§ WHAT IS REQUIRED: Copy out all of the lines below word for word, leaving out the pictures.
[BEGIN]
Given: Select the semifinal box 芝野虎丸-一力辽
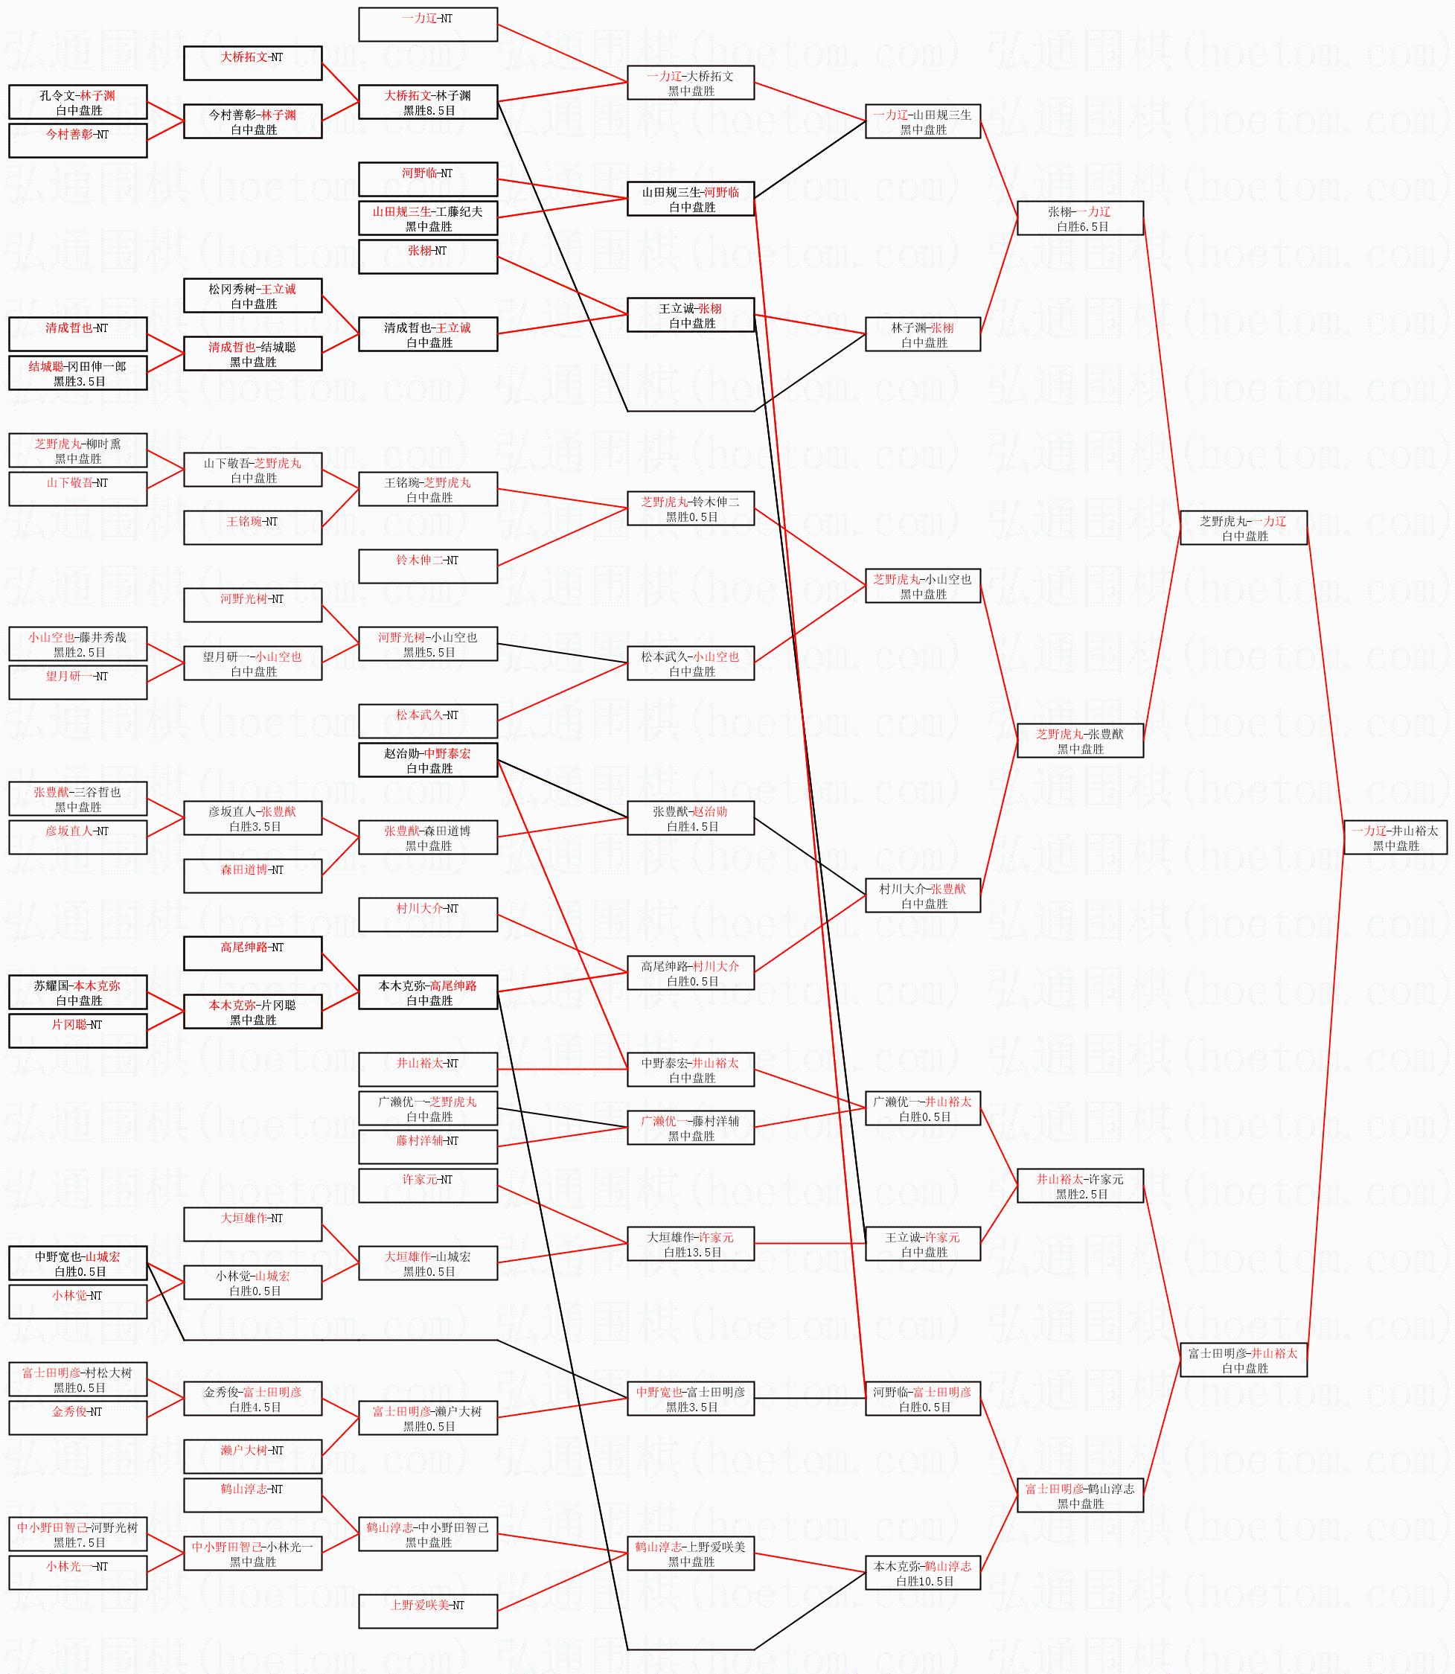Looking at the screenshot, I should pos(1243,528).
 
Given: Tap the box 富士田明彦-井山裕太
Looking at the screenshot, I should pos(1243,1360).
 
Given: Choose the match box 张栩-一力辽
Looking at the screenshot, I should pos(1080,218).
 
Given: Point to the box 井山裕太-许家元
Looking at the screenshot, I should pos(1080,1186).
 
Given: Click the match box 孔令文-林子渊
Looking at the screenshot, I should pos(78,102).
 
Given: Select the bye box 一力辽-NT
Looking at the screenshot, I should pos(428,25).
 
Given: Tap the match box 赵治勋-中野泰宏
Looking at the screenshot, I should pos(428,760).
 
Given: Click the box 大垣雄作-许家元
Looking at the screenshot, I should pos(690,1244).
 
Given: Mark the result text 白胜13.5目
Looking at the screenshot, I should pos(690,1253).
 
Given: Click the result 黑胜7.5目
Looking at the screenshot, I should pos(79,1542).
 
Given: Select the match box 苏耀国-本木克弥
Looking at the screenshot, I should pos(78,992).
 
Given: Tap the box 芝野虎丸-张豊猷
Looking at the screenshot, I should pos(1080,741).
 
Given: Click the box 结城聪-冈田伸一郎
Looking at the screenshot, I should pos(78,373).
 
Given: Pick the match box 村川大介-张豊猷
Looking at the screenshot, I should pos(922,895).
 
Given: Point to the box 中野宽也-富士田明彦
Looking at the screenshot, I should pos(690,1399).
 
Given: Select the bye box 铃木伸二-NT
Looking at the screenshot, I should pos(428,566).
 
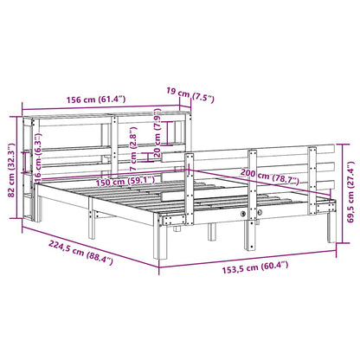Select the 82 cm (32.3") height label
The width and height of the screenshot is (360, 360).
tap(11, 156)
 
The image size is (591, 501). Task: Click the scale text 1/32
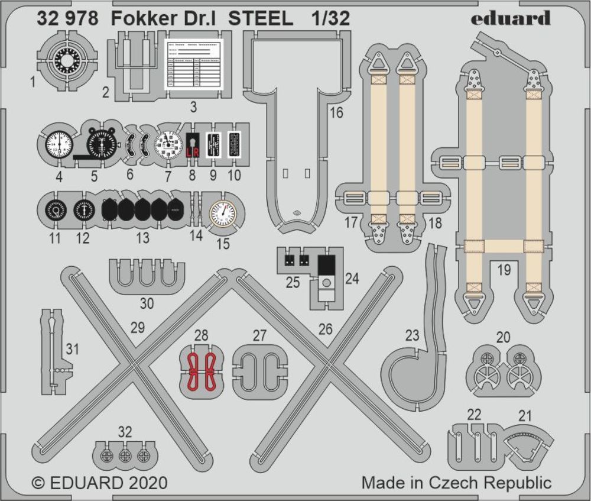[x=330, y=19]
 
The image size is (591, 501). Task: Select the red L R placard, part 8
[x=192, y=145]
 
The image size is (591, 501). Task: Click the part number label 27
[x=259, y=336]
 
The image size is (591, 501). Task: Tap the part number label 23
[x=412, y=336]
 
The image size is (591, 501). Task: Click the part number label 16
[x=336, y=113]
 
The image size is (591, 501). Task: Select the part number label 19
[x=504, y=271]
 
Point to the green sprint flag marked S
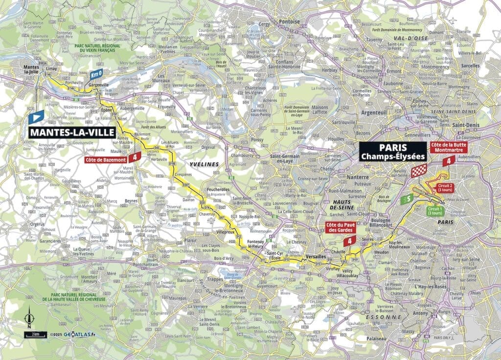(407, 199)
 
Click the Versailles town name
(316, 256)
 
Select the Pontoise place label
(288, 22)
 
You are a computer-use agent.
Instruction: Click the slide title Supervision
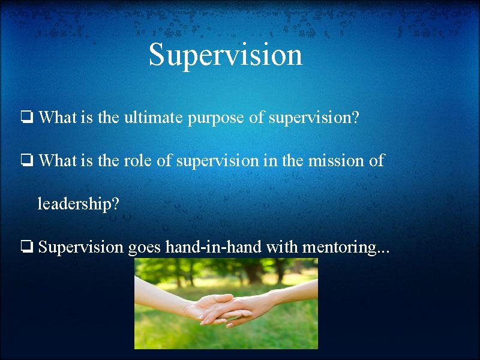[x=226, y=55]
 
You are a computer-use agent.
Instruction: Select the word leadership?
[x=78, y=204]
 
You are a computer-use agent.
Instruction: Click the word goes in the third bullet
[x=145, y=247]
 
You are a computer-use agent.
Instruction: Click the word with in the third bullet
[x=282, y=247]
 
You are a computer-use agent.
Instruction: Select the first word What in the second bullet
[x=57, y=161]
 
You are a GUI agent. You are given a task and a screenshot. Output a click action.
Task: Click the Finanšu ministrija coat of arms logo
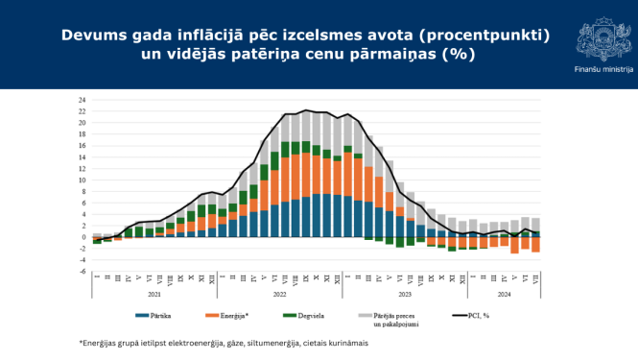pos(602,38)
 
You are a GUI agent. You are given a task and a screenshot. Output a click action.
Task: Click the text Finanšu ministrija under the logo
pos(602,70)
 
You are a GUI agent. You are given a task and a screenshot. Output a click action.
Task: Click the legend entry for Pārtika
pos(157,315)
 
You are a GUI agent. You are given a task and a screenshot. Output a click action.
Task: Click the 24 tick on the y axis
pos(83,100)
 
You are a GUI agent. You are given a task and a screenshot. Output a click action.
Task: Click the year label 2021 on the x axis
pos(153,295)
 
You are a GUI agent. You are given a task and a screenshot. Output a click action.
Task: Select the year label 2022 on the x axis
pos(280,295)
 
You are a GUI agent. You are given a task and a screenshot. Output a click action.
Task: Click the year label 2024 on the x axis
pos(504,295)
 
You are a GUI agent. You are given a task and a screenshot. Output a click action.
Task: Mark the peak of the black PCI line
pos(306,110)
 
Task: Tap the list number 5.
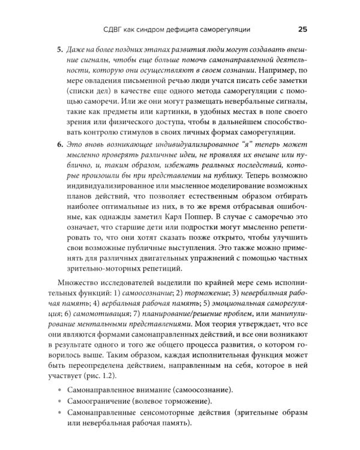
[END]
§ FINAL RESULT:
Given: Select the semifinal box 芝野虎丸-一力辽
Looking at the screenshot, I should pos(1243,528).
 
Given: Tap the box 富士田明彦-井山裕太
Looking at the screenshot, I should pos(1243,1360).
 
Given: Choose the match box 张栩-一力辽
Looking at the screenshot, I should pos(1080,218).
 
Given: Point to the box 井山裕太-许家元
Looking at the screenshot, I should pos(1080,1186).
 
Given: Click the match box 孔令文-林子渊
Looking at the screenshot, I should pos(78,102).
 
Given: Select the bye box 一力辽-NT
Looking at the screenshot, I should pos(428,25).
 
Given: Tap the match box 赵治勋-中野泰宏
Looking at the screenshot, I should pos(428,760).
 
Given: Click the box 大垣雄作-许家元
Looking at the screenshot, I should pos(690,1244).
 
Given: Mark the result text 白胜13.5目
Looking at the screenshot, I should pos(690,1253).
 
Given: Click the result 黑胜7.5目
Looking at the screenshot, I should pos(79,1542).
 
Given: Select the match box 苏耀国-本木克弥
Looking at the screenshot, I should pos(78,992).
 
Given: Tap the box 芝野虎丸-张豊猷
Looking at the screenshot, I should pos(1080,741).
 
Given: Click the box 结城聪-冈田伸一郎
Looking at the screenshot, I should pos(78,373).
 
Given: Pick the match box 村川大介-张豊猷
Looking at the screenshot, I should pos(922,895).
 
Given: Point to the box 中野宽也-富士田明彦
Looking at the screenshot, I should pos(690,1399).
 
Given: Select the bye box 铃木伸二-NT
Looking at the screenshot, I should pos(428,566).
 
Select the 82 cm (32.3") height label
The width and height of the screenshot is (360, 360).
tap(11, 156)
 
The image size is (591, 501). Task: Click the scale text 1/32
[x=330, y=19]
 
The image size is (591, 501). Task: Select the red L R placard, part 8
[x=192, y=145]
 
The image size is (591, 501). Task: Click the part number label 27
[x=259, y=336]
 
The image size is (591, 501). Task: Tap the part number label 23
[x=412, y=336]
 
The image size is (591, 501). Task: Click the part number label 16
[x=336, y=113]
 
The image size is (591, 501). Task: Select the part number label 19
[x=504, y=271]
 
Point to the green sprint flag marked S
(407, 199)
 
Click the Versailles town name
(316, 256)
 
Select the Pontoise place label
(288, 22)
 
You are a computer-use agent.
Instruction: Click the slide title Supervision
[x=226, y=55]
 
You are a computer-use agent.
Instruction: Select the word leadership?
[x=78, y=204]
 
You are a computer-use agent.
Instruction: Click the word goes in the third bullet
[x=145, y=247]
 
You are a computer-use agent.
Instruction: Click the word with in the third bullet
[x=282, y=247]
 
You are a computer-use agent.
Instruction: Select the first word What in the second bullet
[x=57, y=161]
 
You are a GUI agent. You are given a task and a screenshot. Output a click action.
Task: Click the Finanšu ministrija coat of arms logo
pos(602,38)
 
You are a GUI agent. You are given a task and a screenshot. Output a click action.
Task: Click the text Finanšu ministrija under the logo
pos(602,70)
 
You are a GUI agent. You are given a task and a screenshot. Output a click action.
Task: Click the legend entry for Pārtika
pos(157,315)
 
You are a GUI agent. You are given a task and a screenshot. Output a click action.
Task: Click the 24 tick on the y axis
pos(83,100)
 
You are a GUI agent. You are given a task and a screenshot. Output a click action.
Task: Click the year label 2021 on the x axis
pos(153,295)
 
You are a GUI agent. You are given a task and a screenshot. Output a click action.
Task: Select the year label 2022 on the x axis
pos(280,295)
 
You are a GUI agent. You are given a task and a screenshot. Output a click action.
Task: Click the year label 2024 on the x axis
pos(504,295)
 
You are a GUI agent. You are given a task and a screenshot. Output a click action.
Task: Mark the peak of the black PCI line
pos(306,110)
 
Task: Tap the list number 5.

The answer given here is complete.